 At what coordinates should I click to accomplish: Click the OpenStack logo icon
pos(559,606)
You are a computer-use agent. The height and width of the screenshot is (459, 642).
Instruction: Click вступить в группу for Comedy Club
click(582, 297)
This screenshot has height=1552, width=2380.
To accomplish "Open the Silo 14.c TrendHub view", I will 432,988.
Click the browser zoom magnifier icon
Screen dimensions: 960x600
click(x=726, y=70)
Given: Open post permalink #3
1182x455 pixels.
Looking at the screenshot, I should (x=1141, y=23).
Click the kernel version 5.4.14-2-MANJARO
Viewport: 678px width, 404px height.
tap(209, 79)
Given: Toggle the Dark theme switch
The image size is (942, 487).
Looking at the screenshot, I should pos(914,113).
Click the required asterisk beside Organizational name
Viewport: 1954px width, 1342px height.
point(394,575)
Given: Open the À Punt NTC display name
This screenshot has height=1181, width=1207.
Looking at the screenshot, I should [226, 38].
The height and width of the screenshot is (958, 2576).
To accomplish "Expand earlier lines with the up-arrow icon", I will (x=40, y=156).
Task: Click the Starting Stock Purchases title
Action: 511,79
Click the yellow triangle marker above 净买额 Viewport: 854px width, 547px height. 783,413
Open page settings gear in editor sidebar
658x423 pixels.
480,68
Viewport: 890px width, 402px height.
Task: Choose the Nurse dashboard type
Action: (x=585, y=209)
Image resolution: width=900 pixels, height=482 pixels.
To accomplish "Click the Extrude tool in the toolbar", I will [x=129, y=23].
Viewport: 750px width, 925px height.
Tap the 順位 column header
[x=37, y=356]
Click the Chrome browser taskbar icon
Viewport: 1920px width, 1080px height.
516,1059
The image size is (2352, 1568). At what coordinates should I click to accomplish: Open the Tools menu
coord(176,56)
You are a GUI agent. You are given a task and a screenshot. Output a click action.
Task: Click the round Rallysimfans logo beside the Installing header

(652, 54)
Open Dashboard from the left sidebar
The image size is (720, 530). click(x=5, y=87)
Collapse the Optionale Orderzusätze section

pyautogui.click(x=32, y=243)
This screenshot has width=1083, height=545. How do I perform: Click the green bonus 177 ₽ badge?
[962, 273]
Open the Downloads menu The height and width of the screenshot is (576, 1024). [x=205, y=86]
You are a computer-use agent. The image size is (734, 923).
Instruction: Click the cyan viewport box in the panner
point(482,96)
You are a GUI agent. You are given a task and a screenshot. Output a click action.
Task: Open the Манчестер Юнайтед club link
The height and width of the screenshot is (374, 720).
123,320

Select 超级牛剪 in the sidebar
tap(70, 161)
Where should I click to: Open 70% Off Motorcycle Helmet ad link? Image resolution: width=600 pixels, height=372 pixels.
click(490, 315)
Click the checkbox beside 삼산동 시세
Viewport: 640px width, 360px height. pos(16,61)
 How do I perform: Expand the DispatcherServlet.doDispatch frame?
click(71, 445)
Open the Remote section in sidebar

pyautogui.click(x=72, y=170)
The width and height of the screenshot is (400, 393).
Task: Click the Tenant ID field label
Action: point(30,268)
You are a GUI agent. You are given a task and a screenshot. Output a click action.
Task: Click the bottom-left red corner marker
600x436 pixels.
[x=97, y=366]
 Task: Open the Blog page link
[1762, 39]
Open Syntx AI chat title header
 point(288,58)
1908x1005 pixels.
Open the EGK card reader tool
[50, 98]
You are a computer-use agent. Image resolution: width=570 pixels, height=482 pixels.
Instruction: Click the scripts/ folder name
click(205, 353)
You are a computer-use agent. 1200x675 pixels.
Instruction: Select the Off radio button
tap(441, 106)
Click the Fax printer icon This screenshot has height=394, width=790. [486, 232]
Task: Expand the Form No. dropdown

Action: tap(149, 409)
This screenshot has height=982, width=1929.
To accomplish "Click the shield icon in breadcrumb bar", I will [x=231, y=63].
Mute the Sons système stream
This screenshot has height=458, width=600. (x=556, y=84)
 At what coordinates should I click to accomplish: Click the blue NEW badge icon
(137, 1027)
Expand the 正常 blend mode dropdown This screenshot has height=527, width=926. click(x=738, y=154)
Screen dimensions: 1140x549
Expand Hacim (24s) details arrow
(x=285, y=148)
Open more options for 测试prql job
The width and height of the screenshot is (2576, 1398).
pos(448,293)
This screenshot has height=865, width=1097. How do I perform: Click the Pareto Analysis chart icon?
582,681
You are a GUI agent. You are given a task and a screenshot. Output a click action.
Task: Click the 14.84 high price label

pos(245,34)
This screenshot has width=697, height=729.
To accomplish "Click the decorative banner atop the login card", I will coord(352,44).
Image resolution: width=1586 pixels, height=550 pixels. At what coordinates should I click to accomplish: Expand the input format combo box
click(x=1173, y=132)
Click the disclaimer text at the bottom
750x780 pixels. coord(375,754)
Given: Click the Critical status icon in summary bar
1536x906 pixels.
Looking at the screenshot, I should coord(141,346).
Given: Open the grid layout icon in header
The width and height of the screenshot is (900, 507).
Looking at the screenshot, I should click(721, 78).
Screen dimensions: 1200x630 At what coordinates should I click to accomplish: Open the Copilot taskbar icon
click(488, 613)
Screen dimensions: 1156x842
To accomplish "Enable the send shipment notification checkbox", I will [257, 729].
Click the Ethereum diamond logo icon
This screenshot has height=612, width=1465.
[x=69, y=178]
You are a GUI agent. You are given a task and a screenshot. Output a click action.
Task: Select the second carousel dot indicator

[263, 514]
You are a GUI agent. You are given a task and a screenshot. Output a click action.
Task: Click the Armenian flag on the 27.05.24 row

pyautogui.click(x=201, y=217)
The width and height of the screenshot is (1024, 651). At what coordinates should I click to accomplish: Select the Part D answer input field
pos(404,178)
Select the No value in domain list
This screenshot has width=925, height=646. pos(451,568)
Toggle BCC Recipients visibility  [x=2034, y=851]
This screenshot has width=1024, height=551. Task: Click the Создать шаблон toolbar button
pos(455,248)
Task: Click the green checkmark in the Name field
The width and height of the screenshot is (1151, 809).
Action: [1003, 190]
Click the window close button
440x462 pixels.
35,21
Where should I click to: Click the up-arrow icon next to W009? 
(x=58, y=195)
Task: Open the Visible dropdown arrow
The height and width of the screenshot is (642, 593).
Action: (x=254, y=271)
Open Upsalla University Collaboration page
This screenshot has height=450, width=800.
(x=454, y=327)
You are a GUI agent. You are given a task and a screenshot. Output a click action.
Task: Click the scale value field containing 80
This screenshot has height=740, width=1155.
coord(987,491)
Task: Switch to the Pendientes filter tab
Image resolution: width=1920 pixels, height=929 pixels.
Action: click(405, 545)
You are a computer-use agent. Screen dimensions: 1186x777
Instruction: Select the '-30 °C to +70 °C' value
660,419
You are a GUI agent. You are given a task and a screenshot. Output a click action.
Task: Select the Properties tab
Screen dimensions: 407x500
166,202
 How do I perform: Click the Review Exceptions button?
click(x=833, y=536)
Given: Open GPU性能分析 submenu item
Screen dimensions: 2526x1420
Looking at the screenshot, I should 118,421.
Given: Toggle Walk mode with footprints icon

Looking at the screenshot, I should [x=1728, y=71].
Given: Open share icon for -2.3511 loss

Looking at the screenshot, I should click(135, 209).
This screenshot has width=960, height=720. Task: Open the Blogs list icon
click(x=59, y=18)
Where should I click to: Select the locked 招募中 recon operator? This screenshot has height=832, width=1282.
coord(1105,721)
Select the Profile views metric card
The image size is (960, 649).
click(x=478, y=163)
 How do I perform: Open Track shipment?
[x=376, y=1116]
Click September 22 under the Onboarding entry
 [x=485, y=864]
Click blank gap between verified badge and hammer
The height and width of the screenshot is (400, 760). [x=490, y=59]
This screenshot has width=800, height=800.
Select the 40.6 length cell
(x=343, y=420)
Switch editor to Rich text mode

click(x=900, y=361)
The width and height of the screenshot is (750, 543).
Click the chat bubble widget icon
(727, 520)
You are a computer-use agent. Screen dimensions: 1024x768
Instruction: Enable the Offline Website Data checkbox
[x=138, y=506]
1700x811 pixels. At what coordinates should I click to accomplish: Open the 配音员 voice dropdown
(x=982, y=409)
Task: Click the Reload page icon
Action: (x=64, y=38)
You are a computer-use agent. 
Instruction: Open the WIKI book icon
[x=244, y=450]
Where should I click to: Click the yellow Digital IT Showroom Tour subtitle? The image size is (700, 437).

Short exercise =
Convert the items, starting at the first line and ending at the line that contains "I will 432,988." (both included), into a JSON list of strings with one string per line and no blank lines.

Expected answer =
[
  " At what coordinates should I click to accomplish: Click the OpenStack logo icon",
  "pos(559,606)",
  "You are a computer-use agent. The height and width of the screenshot is (459, 642).",
  "Instruction: Click вступить в группу for Comedy Club",
  "click(582, 297)",
  "This screenshot has height=1552, width=2380.",
  "To accomplish \"Open the Silo 14.c TrendHub view\", I will 432,988."
]